Expansile and long-acting gases, previously used in scleral buckling surgery (Edward Norton, Harvey Lincoff), were later applied to vitrectomy (Steve Charles, Carl Wang, Gary Abrams); continuous air infusion during surgery was another substantial advance (Alexander Brucker).[25-27] The use of perfluorocarbon liquid (PFO), pioneered by Stanley Chang, and the application of retinotomy and retinectomy by Charles and Machemer have allowed vitrectomy to tackle the toughest cases.[24,29-31] Refinements in viewing systems with the AVI® contact lens, the BIOM® non-contact lens, the Resight® non-contact lens, and now 3D digitally assisted vitrectomy (DAVS) systems, have also allowed vitrectomy to reach its modern potential. The transitions from 20-gauge surgery requiring conjunctival incisions to transconjunctival vitrectomy with 23- (Claus Eckardt), to 25- (Eugene DeJuan), and now 27-gauge (Yusuke Oshima) platforms have allowed for decreased complications, shorter operating times, cutter access to tighter surgical planes previously requiring additional instrumentation or bimanual surgery, quicker and smoother postoperative recovery, as well as the development of a host of new microinstruments.[32-34]
The story of vitrectomy is an ever-evolving, deep commitment to technological advancements in the name of safe and successful restoration and preservation of vision.

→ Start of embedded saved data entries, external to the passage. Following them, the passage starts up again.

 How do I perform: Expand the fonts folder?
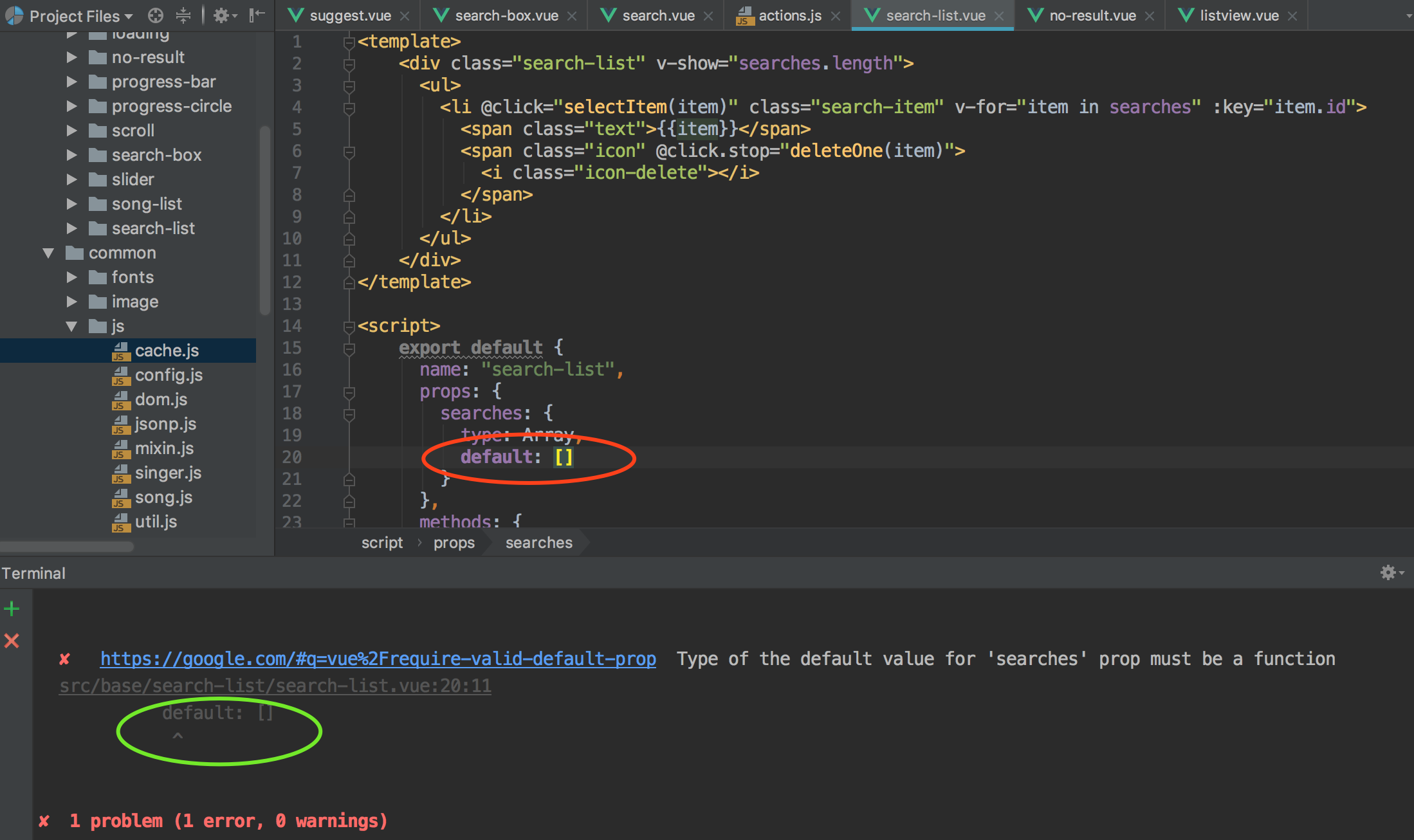pyautogui.click(x=71, y=277)
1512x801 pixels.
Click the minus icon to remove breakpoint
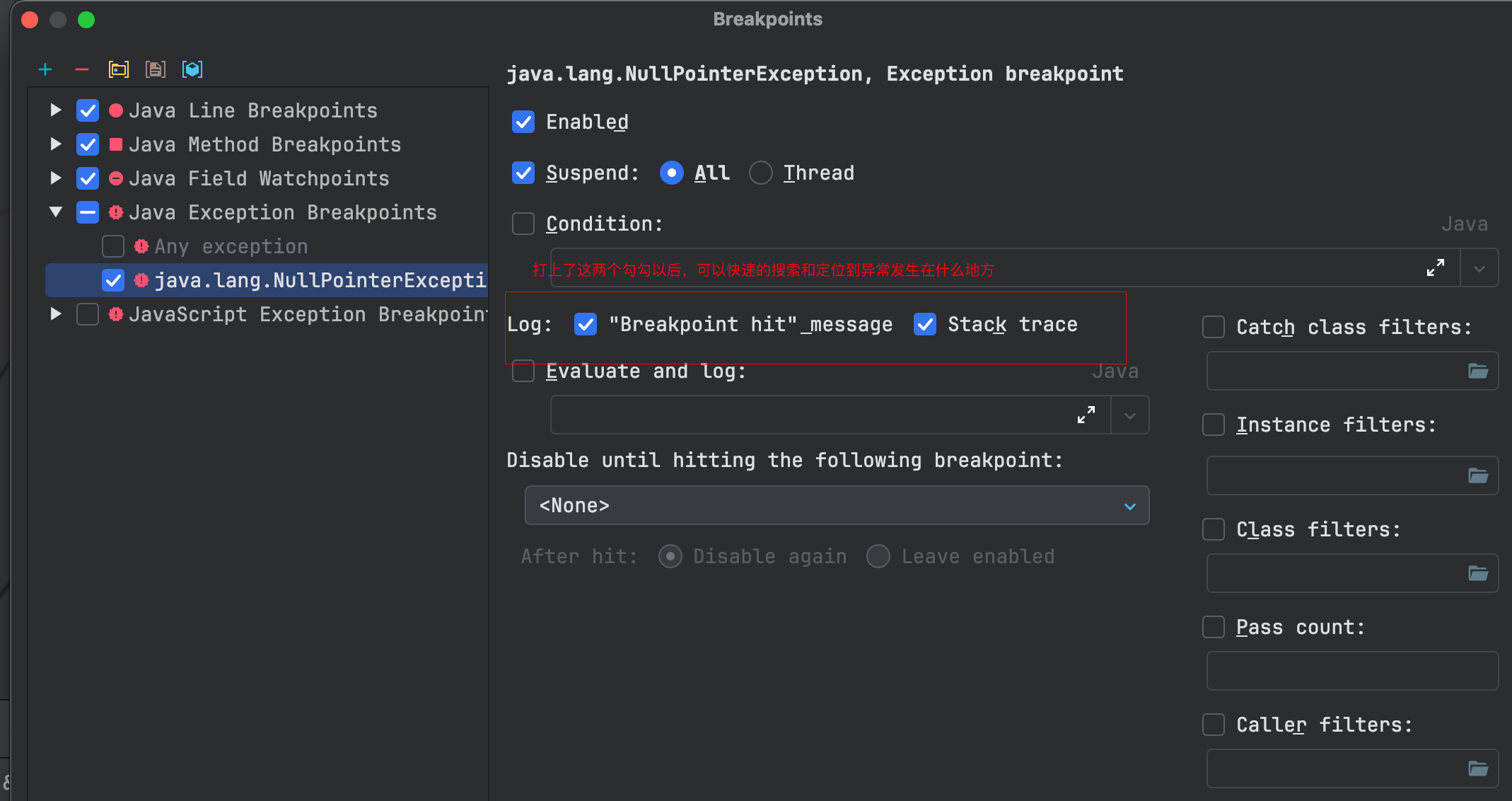[x=82, y=69]
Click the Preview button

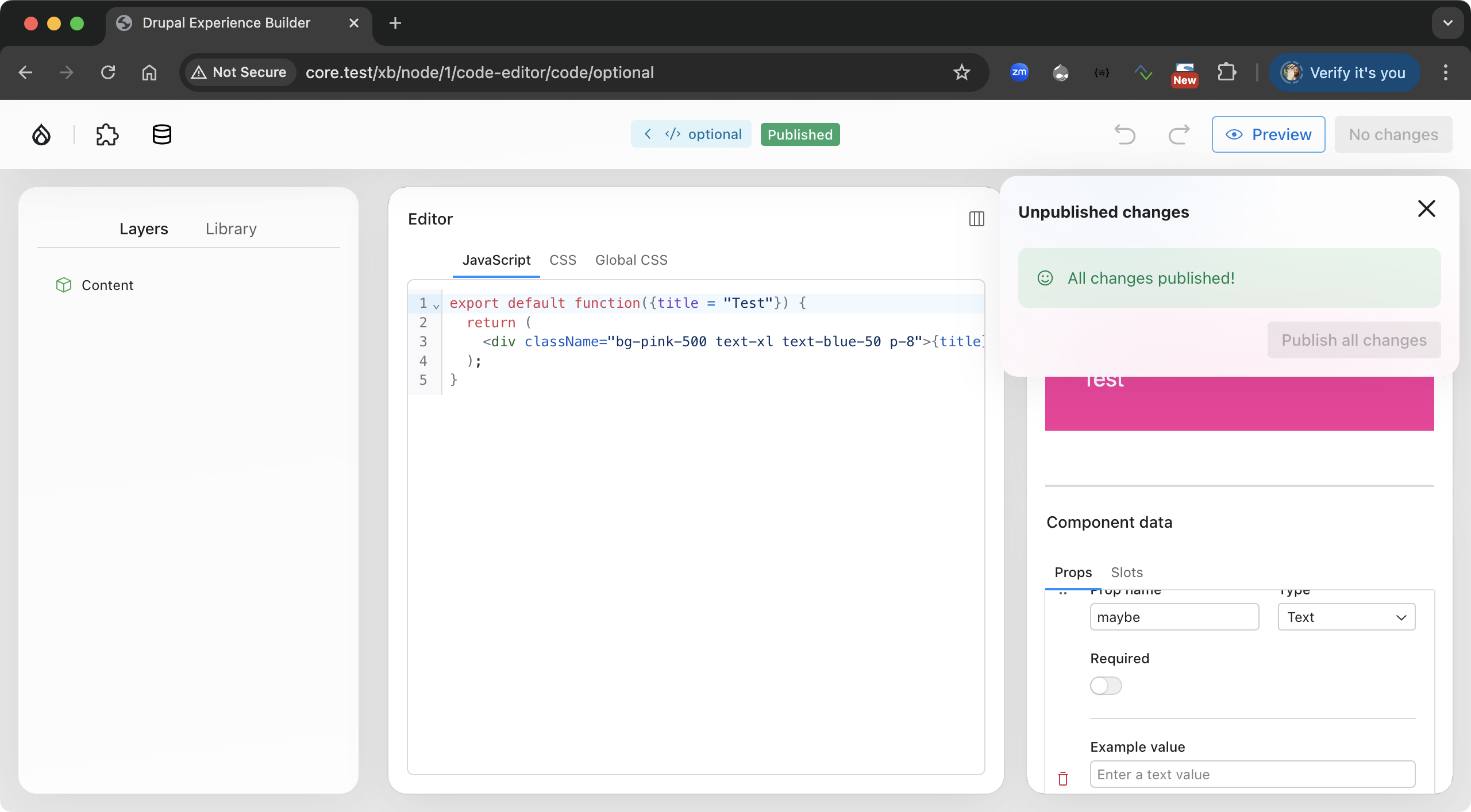tap(1268, 134)
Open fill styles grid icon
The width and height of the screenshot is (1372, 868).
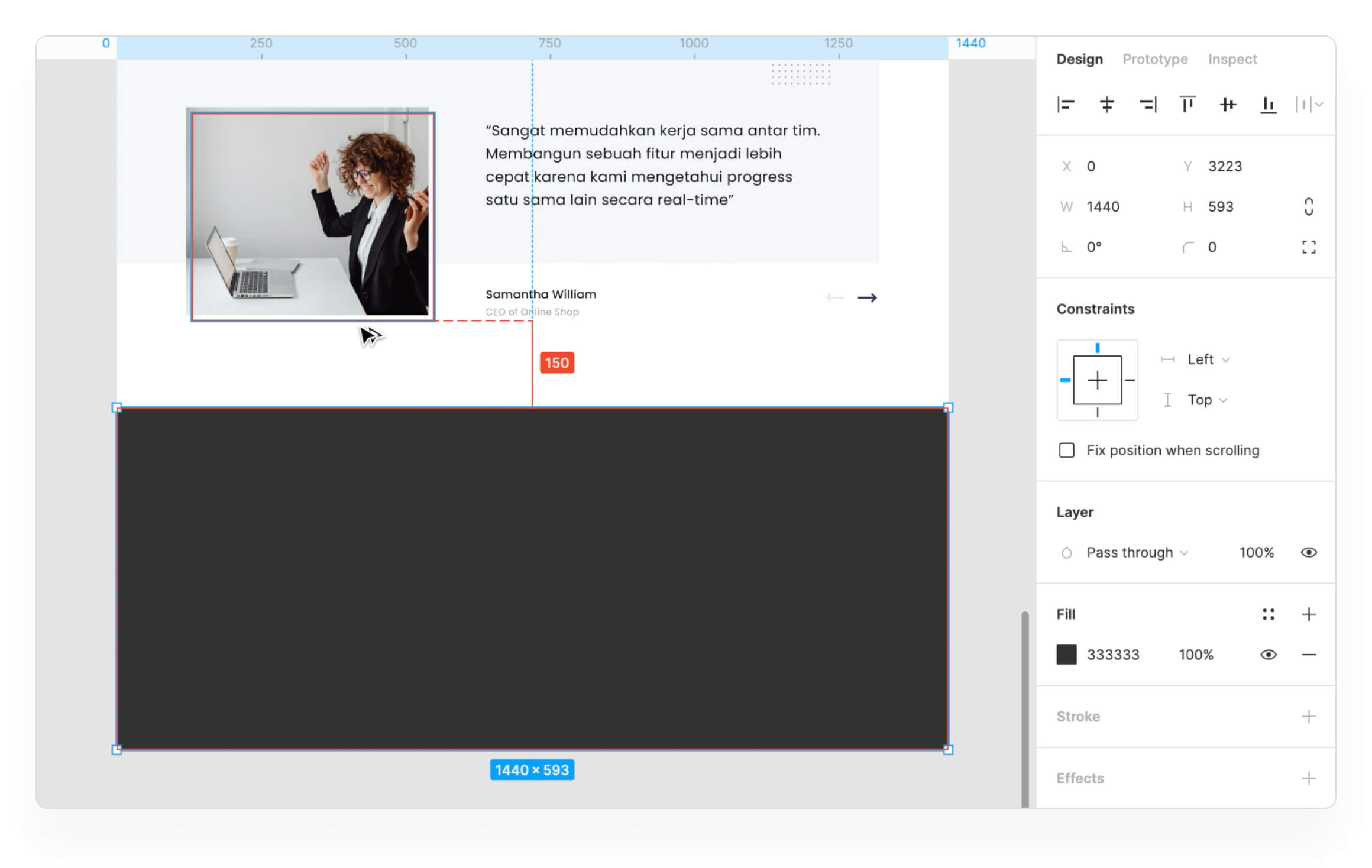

Vitreoretinal surgery has become one of the most elegant and delicate surgeries in medicine, and we have only seen the first chapter. Although it is impossible to recognize all the individuals who have made modern day vitreoretinal surgery possible, we are grateful for their many contributions. Indeed, we honor their work best by our continued commitment to further refine and expand this remarkable surgery.